M.A.D.M.: -Mire, eso implica una falta de compromiso porque se proyecta hacia el pasado. Además, cuando se habla de los personajes del pasado hay una actitud muy pueril porque se piensa que los hombres y las mujeres del pasado eran seres impolutos.

-Como que siempre estuvieron en el bronce.

-Exacto. Cuando la gente apela a ese dicho no piensa que fueron como nosotros. Y justamente si algo tenían de positivo es que se levantaron sobre la condición humana para hacer determinadas cosas para el bien del país.

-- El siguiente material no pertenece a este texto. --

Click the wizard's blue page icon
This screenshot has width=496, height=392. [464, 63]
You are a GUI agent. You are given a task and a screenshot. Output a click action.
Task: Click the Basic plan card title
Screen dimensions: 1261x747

L.A.R.: -Ese dicho alude a la idea de que para ser patriota hay que ser absolutamente admirado y renunciar a todo interés personal. Y el mundo no funciona así, porque todos tenemos nuestros intereses personales. El problema es cómo podemos armar una patria en común, donde nuestros distintos intereses puedan convivir. No hay que contraponer abnegación con interés, sino cómo convivir los distintos intereses dentro de un marco común.-Tal vez la gente relacione patriotismo no sólo con la gesta histórica, sino con la forma de vida, la conducta y la honestidad de los gobernantes.

L.A.R.: -Eso está bien. Está bien que el patriotismo se manifieste en los pequeños gestos y no solamente en el acto heroico de la Batalla de San Lorenzo.

M.A.D.M.: -Es innegable que hay personas que tienen verdaderos sentimientos democráticos. No hay por qué pensar que la dirigencia política es toda mala, toda corrupta. Como le dije antes, no es bueno proyectar siempre hacia el pasado.